Though actually for MTE [1] the top byte may contain any value. But the above
could easily be updated.

> 
> > Thanks to your help I believe I have this working as follows:
> > 
> > diff --git a/check_list.h b/check_list.h
> > index b1d24c504ba5..f7551e7c5215 100644
> > --- a/check_list.h
> > +++ b/check_list.h
> > @@ -192,6 +192,7 @@ CK(check_nospec_barrier)
> >  CK(check_spectre)
> >  CK(check_spectre_second_half)
> >  CK(check_implicit_dependencies)
> > +CK(check_tagged)
> >  
> >  /* wine specific stuff */
> >  CK(check_wine_filehandles)
> > diff --git a/check_tagged.c b/check_tagged.c
> > new file mode 100644
> > index 000000000000..d14a81a6c33a
> > --- /dev/null
> > +++ b/check_tagged.c
> > @@ -0,0 +1,49 @@
> > +#include "smatch.h"
> > +#include "smatch_extra.h"
> > +
> > +static void untagged_check(struct expression *expr)
> > +{
> > +       char *name;
> > +
> > +       if (parse_error)
> > +               return;
> > +
> > +       if (is_impossible_path())
> > +               return;
> > +
> > +       if (expr->type == EXPR_PREOP)
> > +               return;
> > +
> > +       if (is_user_rl(expr)) {
> > +               if (expr->symbol && expr->symbol->ctype.as == 5) {
> > +                       name = expr_to_str(expr);
> > +                       sm_warning("potential tagged issue '%s'", name);
> > +                       free_string(name);
> > +               }
> > +       }
> > +}
> > +
> > +void check_tagged(int id)
> > +{
> > +       if (option_project != PROJ_KERNEL)
> > +               return;
> > +
> > +       add_hook(&untagged_check, EXPR_HOOK);
> > +}
> >  
> > This correctly identifies functions that have been annotated with the __untagged
> > annotation that use data from userspace.

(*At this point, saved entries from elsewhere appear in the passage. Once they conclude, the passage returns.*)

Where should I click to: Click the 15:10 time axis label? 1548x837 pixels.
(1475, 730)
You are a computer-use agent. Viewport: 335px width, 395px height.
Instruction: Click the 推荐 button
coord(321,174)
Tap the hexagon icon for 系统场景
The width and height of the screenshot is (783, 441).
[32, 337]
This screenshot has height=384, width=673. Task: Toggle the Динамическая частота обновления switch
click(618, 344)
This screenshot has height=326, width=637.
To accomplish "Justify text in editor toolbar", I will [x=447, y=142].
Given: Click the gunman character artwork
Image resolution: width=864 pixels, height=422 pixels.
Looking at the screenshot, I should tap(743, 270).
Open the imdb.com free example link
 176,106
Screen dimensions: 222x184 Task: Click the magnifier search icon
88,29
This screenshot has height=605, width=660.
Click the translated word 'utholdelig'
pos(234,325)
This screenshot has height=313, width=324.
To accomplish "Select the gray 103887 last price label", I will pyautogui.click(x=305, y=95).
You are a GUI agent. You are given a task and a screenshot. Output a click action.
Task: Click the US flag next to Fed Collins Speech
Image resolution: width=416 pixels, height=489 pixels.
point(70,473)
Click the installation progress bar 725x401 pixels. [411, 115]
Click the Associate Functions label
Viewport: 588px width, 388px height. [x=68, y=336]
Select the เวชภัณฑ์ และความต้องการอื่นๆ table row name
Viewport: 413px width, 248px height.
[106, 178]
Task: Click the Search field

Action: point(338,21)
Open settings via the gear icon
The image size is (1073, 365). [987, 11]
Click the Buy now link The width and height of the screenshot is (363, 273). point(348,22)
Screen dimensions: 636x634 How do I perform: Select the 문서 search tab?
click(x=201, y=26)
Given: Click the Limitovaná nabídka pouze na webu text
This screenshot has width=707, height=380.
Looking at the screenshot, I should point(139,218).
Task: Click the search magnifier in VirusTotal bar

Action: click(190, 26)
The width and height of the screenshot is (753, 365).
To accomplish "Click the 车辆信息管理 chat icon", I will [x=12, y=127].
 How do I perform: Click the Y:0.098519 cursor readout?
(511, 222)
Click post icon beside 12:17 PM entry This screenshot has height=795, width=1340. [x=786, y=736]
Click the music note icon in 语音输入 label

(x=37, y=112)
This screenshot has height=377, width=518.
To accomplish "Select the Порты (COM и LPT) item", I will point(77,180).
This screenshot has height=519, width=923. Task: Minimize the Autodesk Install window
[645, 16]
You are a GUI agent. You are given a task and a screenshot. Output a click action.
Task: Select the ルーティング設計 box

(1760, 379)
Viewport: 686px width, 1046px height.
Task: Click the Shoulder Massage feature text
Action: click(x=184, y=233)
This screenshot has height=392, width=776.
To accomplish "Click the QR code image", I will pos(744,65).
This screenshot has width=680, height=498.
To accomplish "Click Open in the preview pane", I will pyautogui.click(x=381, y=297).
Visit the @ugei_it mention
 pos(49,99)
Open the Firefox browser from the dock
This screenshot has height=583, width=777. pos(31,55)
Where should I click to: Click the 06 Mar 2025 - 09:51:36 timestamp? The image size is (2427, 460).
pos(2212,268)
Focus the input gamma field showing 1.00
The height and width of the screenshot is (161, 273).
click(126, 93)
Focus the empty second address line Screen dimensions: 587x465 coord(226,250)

However, it's not actually that
> > useful...
> > 
> > For example, if I annotate the find_vma function, then it will flag this as a
> > potential tagged issue given that its called (from at least some contexts) with
> > userspace data. However find_vma is called all over the kernel, and so it's
> > difficult to figure out which caller called find_vma with user data.
> > 
> > It's possible to use ./smatch_scripts/unlocked_paths.pl with a garbage lock and
> > 'find_vma' target to look for all the callers where this is a leaf function, but
> > this doesn't track the call parameters to exclude paths where the leaf annotated
> > function contains user data.
> 
> Huh...  I haven't thought about that script in years...  :/
> 
> What I do is I download the latest linux-next ever day and rebuild my DB
> every day.  Each time you rebuild it, the call tree gets filled out
> a bit.  After about a week then the DB is as complete as it is going to
> get.
> 
> Then I use the smatch_data/db/smdb.py script to figure out the warnings.
> I should add an option so that it only shows callers which pass user
> data.  Each call site has a unique caller ID.

Thanks - I hadn't looked at that script, but looks very useful.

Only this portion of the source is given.